"Like I've said before, if you're going to take down a botnet you have to take out the criminals at the top. It's the only way. Taking out the infrastructure they depend upon for distributing new infectious material and C&C is a disruption technique -- a delaying tactic if you will, and maybe an evidence building process if you're lucky," Ollmann said in a blog post today. "In the case of P2P-based botnets, there's very little infrastructure you can get your hands on -- and you'll probably end up having to issue commands to botnet victim devices -- which is fraught with legal and ethical problems."
[ Microsoft continued its aggressive legal tear against botnets with a new operation for which the software giant successfully seized some command-and-control (C&C) servers run by cybercriminals using Zeus and its related crimeware. See Microsoft, Financial Partners Seize Servers Used In Zeus Botnets. ]

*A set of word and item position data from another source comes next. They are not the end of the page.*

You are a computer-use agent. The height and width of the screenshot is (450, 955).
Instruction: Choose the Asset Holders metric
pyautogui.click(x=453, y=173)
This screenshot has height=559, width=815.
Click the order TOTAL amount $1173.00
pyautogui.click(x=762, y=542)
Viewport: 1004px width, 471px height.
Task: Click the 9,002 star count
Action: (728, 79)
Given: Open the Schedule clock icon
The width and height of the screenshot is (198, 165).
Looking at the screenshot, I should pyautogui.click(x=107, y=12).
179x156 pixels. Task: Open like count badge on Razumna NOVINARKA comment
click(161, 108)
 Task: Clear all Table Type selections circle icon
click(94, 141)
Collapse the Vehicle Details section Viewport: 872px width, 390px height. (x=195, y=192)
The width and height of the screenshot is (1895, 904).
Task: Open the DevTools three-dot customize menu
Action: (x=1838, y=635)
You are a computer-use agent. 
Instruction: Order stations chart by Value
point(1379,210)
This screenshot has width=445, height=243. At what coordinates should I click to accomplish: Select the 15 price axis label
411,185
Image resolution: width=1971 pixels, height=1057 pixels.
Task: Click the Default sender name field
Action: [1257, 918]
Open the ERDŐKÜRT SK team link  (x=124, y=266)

And even if security vendors are able to successfully knock out a C&C infrastructure, it's meaningless unless they also remove the infection vector, according to Ollmann. "Even if you're lucky enough to be able to take out the C&C infrastructure or mechanism of communication, if you don't take out the infection vector -- the mechanisms of distributing new crimeware variants -- you've achieved very little. As evidenced by the most recent Kelihos botnet takedown attempt, the criminals retained their primary distribution system and are already accumulating thousands of new victims per day with their latest Kelihos-variant campaign," he wrote.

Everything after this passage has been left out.